2.市街化調整区域内の開発許可基準(立地基準)の概要
次の開発行為については許可される。
1)日常生活のため必要な物品の販売等
開発行為を行なう区域(開発区域)の周辺地域の居住者の日常生活のため必要な物品の販売、加工、修理等の業務を営む店舗、事業場などのための開発行為
2)農林漁業用の建築物
市街化調整区域内で生産される農林水産物の処理・加工のため必要な建築物・第1種特定工作物のための開発行為。
3)鉱物資源・観光資源の利用など
ア 市街化調整区域内に存する鉱物資源、観光資源などの有効利用上必要なもののための開発行為。温度・湿度・空気等について特別の条件を必要として、市街化区域内での建築・建設が困難なもののための開発行為。
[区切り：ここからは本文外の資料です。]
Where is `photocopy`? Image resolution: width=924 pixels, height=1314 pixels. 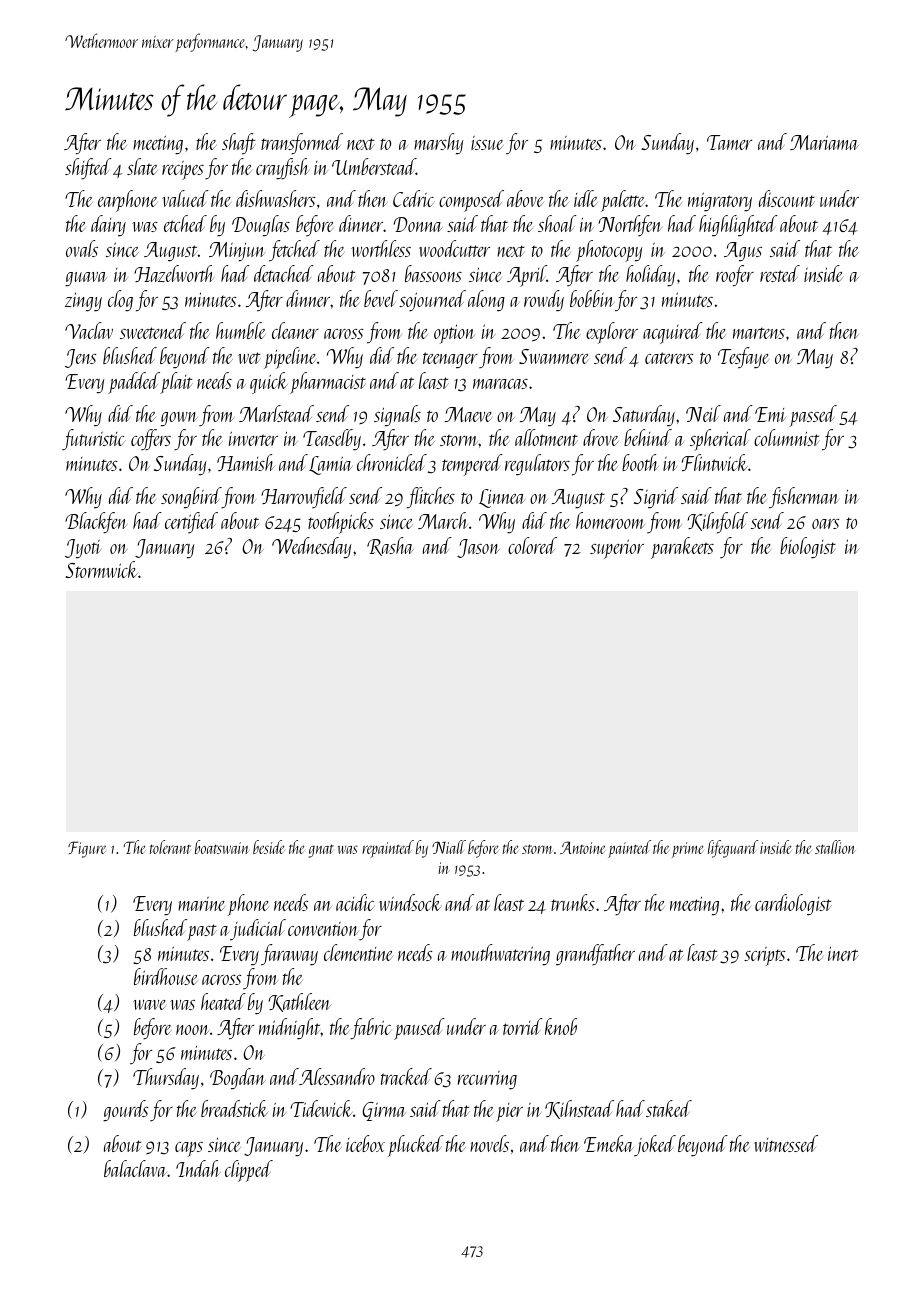
photocopy is located at coordinates (609, 251).
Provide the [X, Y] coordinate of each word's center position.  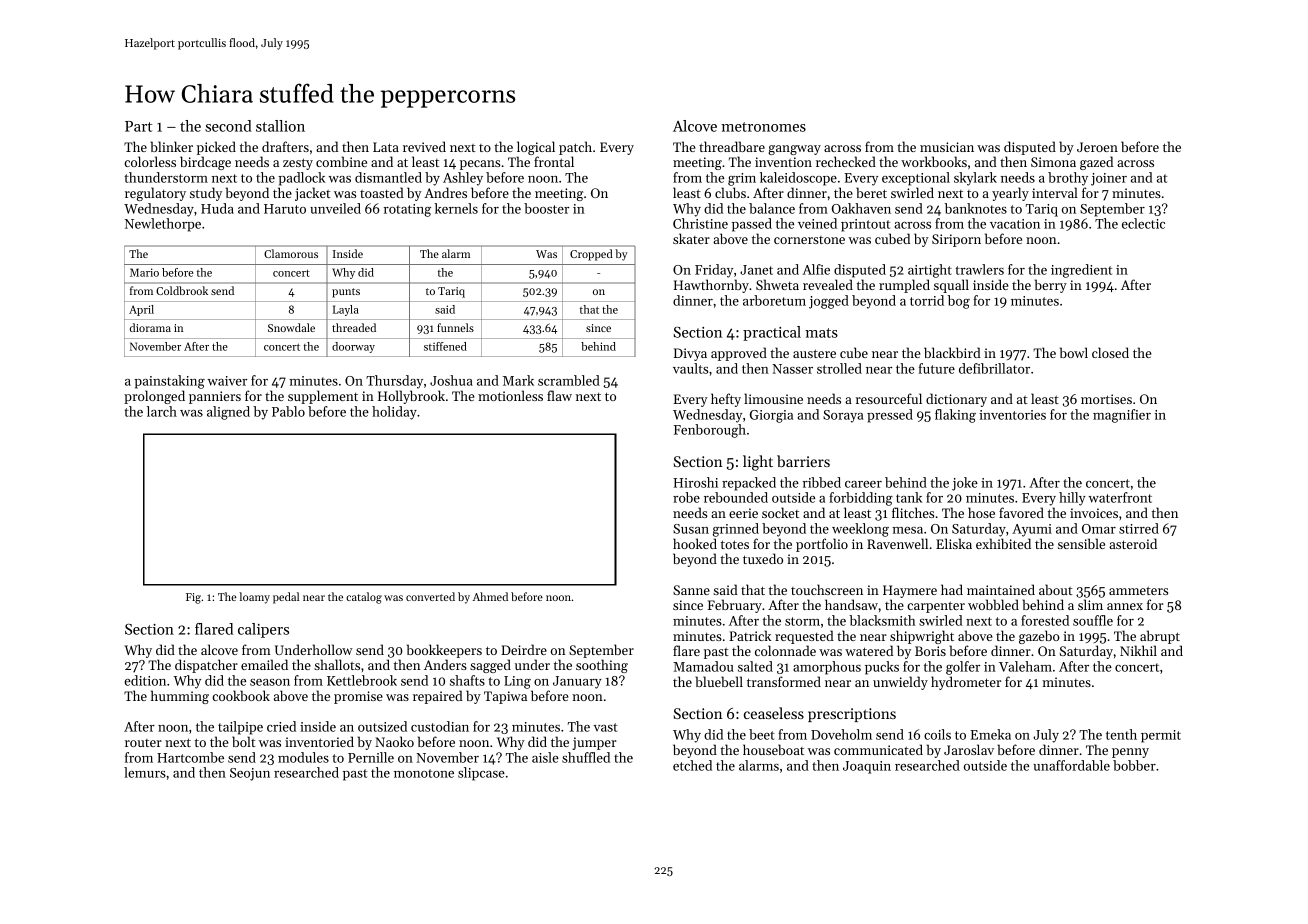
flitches [913, 512]
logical [536, 148]
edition [145, 680]
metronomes [763, 127]
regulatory [155, 194]
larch [162, 411]
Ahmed [490, 596]
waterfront [1120, 497]
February [734, 606]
イ 市街化調整区域内の工場施設と密接な関連を有する事業用の建築物・第一種特定工作物
ウ 火薬庫であって、市街化区域内で建築建設することが不適当なもののための開発行為。
4)市街化区域内での建築・建設が困難・不適当なもの
市街化区域内の建築・建設が困難不適当なものとして定められる建築物・第一種特定工作物のための開発行為。道路管理施設、休憩所、ガソリンスタンド、火薬類製造所が指定されている。
5)地区計画等の区域
地区計画または集落地区計画の区域であって、地区整備計画・集落地区整備計画が定められているとき、その計画に即して行なわれる開発行為。
6)条例を定めることによって限定的に認めるもの
ア 自然的社会的諸条件から市街化区域と一体的な日常生活圏を構成している地域で、おおむね50以上の建築物(市街化区域内を含む)が連たんしている地域のうち条例で指定する区域において行なう開発行為で、環境保全上支障がある用途など条例で定めるもの以外のためのもの。ただし、優良農地、優れた風景のため保全すべき区域、災害発生の恐れがある区域は指定できない。
イ 開発区域の周辺における市街化を促進するおそれがないと認められ、かつ、市街化区域内において行うことが困難又は著しく不適当と認められる開発行為として、都道府県の条例で、区域、目的又は予定建築物等の用途を限って定められたもの。ただし、優良農地、優れた風景のため保全すべき区域、災害発生の恐れがある区域は指定できない。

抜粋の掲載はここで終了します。